In the infant band (<1), the plotted conditions are consistently shifted toward the Mississippi side (negative California - Mississippi differences). This indicates a directional tendency for common early-childhood diagnoses to be more prevalent among Mississippi infants, even if the absolute differences are small.
Moving into ages 1-4 and 5-12, the dots generally compress toward zero and the direction becomes mixed, suggesting that the broad burden of common pediatric conditions is largely comparable across states once children age out of infancy. Where differences do appear, these are condition-specific rather than systematic.

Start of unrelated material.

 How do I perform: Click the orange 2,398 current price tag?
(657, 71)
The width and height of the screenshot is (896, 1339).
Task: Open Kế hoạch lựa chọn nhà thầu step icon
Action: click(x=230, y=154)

In the teenage band, the plot shifts from “near-identical” to “selectively divergent”. Here differences are larger in magnitude in a few strata, particularly among males, indicating that the state contrast can be pronounced for specific condition categories in older adolescents.
Overall, we can conclude that the general pediatric morbidity profile is broadly similar between California and Mississippi and the broader pediatric burden appears comparable.
Multi-morbidity is a practical proxy for care complexity: higher condition burden is typically associates with more frequent ED utilization, higher admission probability, longer inpatient length of stay, and higher coordination needs. In this section we seek to quantify how pediatric patients distribute across “condition-burden” strata by state, age band, and gender.
We will define “patient-level multi-morbidity” as the number of distinct conditions ever recorded for each patient, treating multiple occurrences of the same condition as one to avoid artifacts. This “ever-recorded distinct condition” measure mixes acute and chronic diagnoses. For the first-pass exploratory data analysis that is not an issue, but we will need to compute chronic-only multi-morbididty, declaring as “chronic” those conditions that do not have a “stop” date and/or has a chronic condition.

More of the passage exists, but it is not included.